EIF 2014: The War, King's Theatre, Review

Rating (out of 5)
Show info
SounDrama Studio
Vladimir Pankov (director), Sergei Zemlyansky and Yekaterina Kislova (choreography), Artyom Kim and Sergey Rodyukov (directors of music and composers), Maxim Obrezkov (set and costume design), Nikolai Surkov (lighting Design), Mikhail Fateev and Anton Feshin (sound design), Natalia Vedeneeva (wardrobe).
Pavel Akimkin, Andrey Aminov, Yevgeny Barkhatov, Maria Byork, Olga Dyomina, Alisa Estrina, Valery Garkalin, Seseg Khapsasova, Alexander Kudin, Pyotr Markin, Ignat Matyukhov, Sergey Permyakov, Vera Romanova, Irina Ryndina, Yevgeny Sangadjiyev, Yelena Shanina, Yevgenia Simonova, Grigory Spiridonov, Igor Yasulovich.
Running time

The War is an intense theatrical experience of sight and sound with an abundance of style, but rather confusing content.
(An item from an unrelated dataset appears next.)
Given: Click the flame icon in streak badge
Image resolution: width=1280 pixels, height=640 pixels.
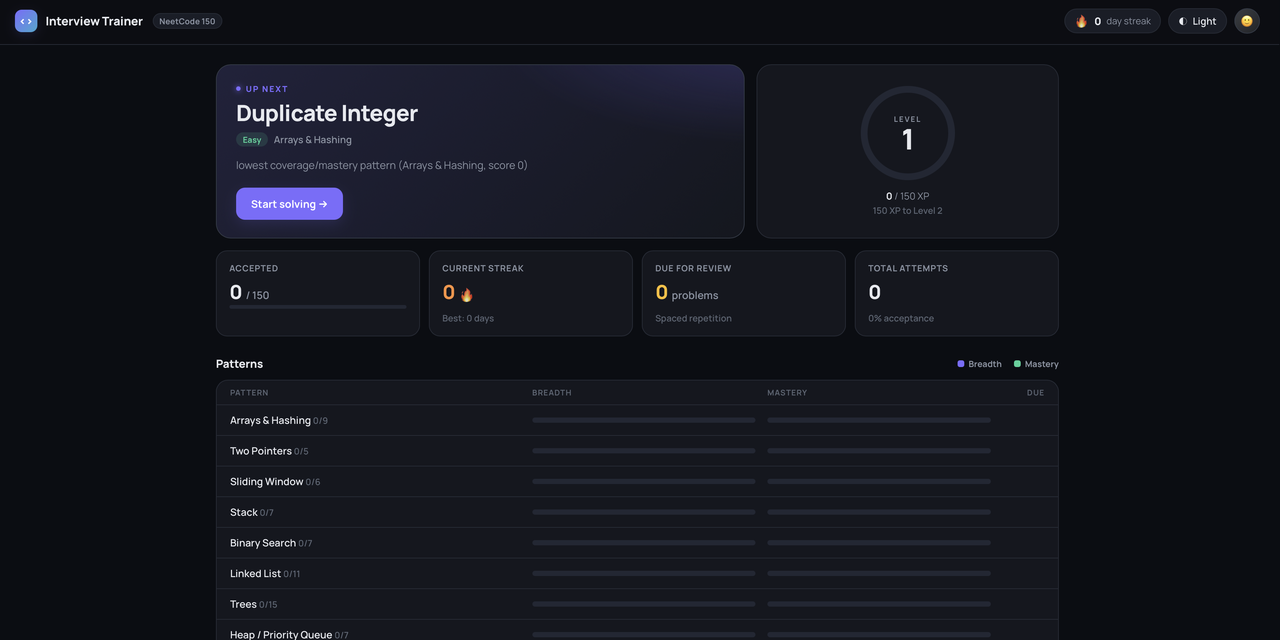Looking at the screenshot, I should coord(1081,21).
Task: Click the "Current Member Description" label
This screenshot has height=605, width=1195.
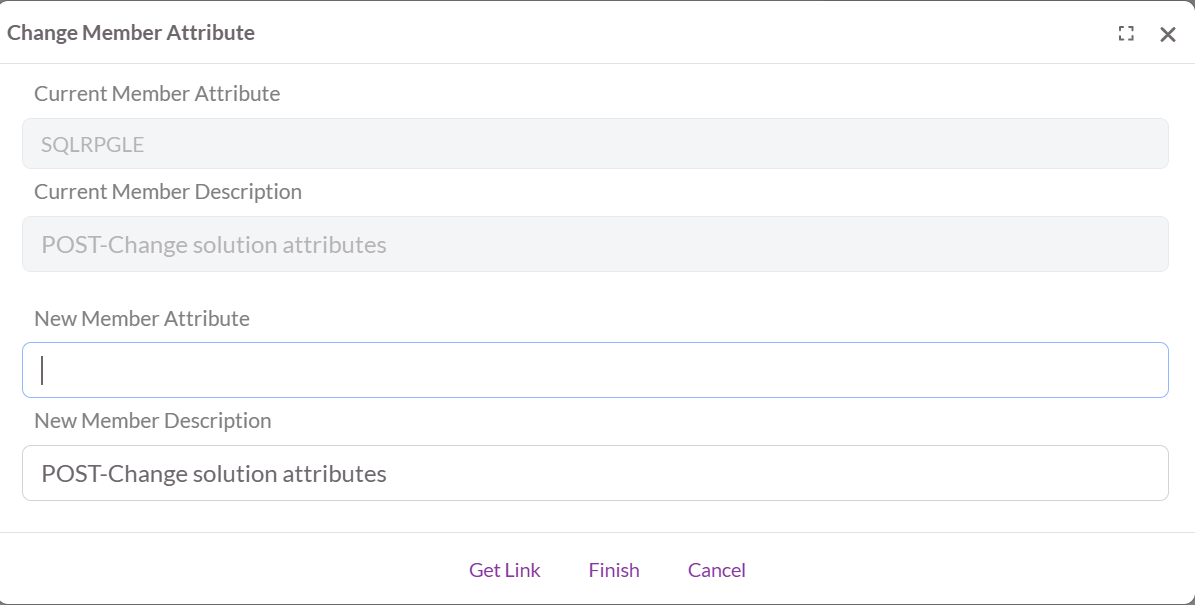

Based on Richard Aldington’s Death of a Hero, Nikolai Gumilyov’s Notes of a Cavalry Officer and Homer’s The Iliad, The War focuses on the devastating effects of war in general, with particular reference to the horrific conditions faced by those in the trenches during World War 1.

In the opening scene, set at an opulent party in 1913, a group of artists argued – theoretically - about the costs and benefits of war. All find themselves caught up in the subsequent conflict and one of them, a painter called George, is killed. His close friend, Vladimir, cannot come to terms with his death and a psychiatrist suggests George’s family and friends should engage in a little psychodrama, reliving their wartime experiences through an enactment of The Iliad.

This was where the confusion really began. Performed mainly in Russian but also in Greek, this necessitated the need for surtitles to differentiate between the two – ‘normal’ font indicating Russian speech, and italics indicating Greek. Understanding neither, it was necessary to keep a careful watch of the script in order to understand when the switches were being made, and therefore when the characters were speaking from their own experience or reciting Homer’s.

It was not always easy to make out exactly what was going on, but luckily it was possible to abandon attempts towards greater understanding and lose oneself in the astonishing spectacle of it all. The staging, lighting, costumes and sound was simply stunning. A lot of the dialogue was sung, often hauntingly discordantly, accompanied by accomplished musicians who also took part in the action.

This was a dramatic and powerful piece – albeit strangely disconcerting and bewildering – but at two and a half hours without an interval is not for the faint-hearted.